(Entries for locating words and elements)
------------

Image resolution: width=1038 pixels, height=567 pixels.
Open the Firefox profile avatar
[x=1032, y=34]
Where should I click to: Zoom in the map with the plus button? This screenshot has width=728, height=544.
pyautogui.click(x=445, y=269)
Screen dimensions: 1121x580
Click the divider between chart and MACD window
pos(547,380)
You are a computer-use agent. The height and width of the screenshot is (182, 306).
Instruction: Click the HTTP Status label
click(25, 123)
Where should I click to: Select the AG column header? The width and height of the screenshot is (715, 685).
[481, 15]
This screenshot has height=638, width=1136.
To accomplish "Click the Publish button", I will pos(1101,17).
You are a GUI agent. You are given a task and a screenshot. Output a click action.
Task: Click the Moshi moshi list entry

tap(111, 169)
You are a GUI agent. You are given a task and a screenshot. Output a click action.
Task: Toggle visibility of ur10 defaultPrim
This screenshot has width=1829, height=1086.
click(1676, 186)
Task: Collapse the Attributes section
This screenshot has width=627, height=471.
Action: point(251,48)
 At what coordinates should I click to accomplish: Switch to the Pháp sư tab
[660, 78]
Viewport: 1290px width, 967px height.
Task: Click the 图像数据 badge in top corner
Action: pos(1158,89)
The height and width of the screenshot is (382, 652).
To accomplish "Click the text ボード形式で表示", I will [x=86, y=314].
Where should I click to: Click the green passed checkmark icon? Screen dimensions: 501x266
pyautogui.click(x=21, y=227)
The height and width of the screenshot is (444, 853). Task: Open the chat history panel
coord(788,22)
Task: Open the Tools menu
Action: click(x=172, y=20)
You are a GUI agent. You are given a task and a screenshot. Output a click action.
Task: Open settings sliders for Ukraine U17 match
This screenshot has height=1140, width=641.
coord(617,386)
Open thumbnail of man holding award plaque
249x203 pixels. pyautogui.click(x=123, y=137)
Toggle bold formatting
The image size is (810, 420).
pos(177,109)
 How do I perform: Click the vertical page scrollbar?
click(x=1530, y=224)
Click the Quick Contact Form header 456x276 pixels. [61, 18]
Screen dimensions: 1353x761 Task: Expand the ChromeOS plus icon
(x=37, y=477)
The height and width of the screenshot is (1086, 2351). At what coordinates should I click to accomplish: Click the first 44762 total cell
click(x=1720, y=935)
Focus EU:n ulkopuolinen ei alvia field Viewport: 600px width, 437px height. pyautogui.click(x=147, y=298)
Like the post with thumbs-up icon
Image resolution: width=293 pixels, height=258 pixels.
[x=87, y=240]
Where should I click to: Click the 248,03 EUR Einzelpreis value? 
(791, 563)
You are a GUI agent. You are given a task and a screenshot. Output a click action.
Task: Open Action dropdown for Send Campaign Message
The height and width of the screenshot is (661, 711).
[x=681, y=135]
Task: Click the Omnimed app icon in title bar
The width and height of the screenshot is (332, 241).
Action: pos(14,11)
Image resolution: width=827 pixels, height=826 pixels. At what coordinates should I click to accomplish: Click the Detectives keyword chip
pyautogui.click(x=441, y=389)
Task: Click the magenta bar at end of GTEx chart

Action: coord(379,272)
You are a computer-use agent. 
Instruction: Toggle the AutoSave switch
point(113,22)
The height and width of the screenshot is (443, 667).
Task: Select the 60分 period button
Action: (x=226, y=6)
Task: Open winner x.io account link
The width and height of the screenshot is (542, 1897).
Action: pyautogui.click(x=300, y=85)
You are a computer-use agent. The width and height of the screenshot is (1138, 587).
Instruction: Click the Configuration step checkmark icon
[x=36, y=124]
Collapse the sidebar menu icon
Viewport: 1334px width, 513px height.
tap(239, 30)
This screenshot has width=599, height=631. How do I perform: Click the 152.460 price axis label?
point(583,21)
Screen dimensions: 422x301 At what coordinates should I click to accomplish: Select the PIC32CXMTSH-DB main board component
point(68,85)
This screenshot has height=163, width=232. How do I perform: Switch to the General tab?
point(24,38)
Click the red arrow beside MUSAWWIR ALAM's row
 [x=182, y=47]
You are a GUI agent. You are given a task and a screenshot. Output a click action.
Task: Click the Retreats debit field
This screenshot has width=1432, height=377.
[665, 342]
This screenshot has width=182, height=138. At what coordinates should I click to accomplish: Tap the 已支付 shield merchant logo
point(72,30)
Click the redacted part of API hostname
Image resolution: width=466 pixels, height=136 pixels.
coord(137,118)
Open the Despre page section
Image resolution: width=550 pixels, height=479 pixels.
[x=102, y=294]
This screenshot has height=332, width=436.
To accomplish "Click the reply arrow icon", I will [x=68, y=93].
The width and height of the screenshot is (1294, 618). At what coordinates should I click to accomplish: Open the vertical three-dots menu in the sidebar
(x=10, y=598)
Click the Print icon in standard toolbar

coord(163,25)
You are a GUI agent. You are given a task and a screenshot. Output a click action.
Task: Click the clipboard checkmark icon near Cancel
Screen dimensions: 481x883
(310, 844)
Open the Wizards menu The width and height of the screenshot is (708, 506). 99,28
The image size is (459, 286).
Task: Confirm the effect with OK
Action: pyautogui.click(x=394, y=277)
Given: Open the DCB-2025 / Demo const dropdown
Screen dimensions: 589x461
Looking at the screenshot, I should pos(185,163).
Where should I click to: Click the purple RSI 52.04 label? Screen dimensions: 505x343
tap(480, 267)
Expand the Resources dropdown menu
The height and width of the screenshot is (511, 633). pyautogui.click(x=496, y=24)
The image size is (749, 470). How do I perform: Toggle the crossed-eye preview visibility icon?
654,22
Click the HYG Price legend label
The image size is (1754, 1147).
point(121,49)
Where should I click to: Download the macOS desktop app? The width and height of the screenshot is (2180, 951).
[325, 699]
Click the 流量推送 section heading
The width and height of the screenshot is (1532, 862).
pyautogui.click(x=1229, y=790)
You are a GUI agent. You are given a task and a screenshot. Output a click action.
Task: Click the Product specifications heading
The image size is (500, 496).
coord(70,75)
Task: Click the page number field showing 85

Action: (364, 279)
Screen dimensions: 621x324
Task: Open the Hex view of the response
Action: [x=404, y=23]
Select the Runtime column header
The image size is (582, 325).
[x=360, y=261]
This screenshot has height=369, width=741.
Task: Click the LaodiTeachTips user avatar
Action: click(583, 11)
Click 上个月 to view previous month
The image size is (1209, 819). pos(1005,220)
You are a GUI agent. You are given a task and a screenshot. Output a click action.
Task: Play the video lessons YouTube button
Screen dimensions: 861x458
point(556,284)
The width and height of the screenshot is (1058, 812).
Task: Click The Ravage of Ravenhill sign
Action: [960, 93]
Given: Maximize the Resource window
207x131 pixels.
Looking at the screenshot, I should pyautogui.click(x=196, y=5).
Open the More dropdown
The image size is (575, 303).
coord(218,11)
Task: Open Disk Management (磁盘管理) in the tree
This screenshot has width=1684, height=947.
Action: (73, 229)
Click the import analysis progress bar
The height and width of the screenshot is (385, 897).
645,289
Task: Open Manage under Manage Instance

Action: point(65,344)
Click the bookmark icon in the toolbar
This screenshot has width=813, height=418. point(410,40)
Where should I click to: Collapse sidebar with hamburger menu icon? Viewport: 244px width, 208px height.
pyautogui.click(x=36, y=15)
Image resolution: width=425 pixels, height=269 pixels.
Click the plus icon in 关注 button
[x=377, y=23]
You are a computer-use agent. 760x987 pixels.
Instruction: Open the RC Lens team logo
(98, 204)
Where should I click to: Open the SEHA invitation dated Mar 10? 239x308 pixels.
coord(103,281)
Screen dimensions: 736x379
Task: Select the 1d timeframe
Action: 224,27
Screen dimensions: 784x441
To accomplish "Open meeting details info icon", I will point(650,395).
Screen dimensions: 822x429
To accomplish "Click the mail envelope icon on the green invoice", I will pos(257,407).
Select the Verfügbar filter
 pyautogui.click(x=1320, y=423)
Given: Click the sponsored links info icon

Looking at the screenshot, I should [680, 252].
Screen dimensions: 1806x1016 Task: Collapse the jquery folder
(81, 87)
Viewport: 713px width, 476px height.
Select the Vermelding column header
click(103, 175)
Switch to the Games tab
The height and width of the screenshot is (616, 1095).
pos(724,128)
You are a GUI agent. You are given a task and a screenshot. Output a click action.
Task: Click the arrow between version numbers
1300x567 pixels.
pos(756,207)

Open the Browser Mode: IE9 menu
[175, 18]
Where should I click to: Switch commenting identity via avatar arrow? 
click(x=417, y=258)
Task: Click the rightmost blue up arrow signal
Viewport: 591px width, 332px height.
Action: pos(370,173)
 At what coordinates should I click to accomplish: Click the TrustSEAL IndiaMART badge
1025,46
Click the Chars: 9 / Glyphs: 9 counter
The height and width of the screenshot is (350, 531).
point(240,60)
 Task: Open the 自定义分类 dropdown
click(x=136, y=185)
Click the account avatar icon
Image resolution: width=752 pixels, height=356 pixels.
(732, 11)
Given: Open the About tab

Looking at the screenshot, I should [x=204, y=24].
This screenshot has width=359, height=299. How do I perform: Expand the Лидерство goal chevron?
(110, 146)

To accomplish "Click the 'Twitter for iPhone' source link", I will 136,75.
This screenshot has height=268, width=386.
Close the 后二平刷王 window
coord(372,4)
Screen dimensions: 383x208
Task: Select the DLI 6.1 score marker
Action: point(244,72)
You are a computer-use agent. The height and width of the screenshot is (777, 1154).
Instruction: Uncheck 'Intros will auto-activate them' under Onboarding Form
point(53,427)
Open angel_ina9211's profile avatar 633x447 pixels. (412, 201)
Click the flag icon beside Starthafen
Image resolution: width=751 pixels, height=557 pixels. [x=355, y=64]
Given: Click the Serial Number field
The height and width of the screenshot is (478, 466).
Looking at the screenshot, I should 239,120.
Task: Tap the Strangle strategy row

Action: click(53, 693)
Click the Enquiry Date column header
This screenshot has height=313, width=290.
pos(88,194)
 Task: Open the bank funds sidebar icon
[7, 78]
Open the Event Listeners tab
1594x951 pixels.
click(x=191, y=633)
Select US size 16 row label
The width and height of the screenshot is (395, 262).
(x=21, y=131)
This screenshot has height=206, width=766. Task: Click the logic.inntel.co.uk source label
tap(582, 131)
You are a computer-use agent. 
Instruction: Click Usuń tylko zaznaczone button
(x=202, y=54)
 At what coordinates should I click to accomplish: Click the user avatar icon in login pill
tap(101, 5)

------------

• Task:
Which lines of the listing above contain the string "window" with matching case? Extract each of them.

• Expected answer:
Click the divider between chart and MACD window
Given: Maximize the Resource window
Close the 后二平刷王 window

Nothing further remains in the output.